[[ Information provided open ]]
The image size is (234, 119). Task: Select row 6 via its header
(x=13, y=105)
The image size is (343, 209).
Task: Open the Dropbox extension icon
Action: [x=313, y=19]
[[ Information provided closed ]]
▶ [Exercise details]
Write every entry out again, exactly as it stands.

▶ [Task output]
The image size is (234, 119). Task: Select row 6 via its header
(x=13, y=105)
The image size is (343, 209).
Task: Open the Dropbox extension icon
Action: [x=313, y=19]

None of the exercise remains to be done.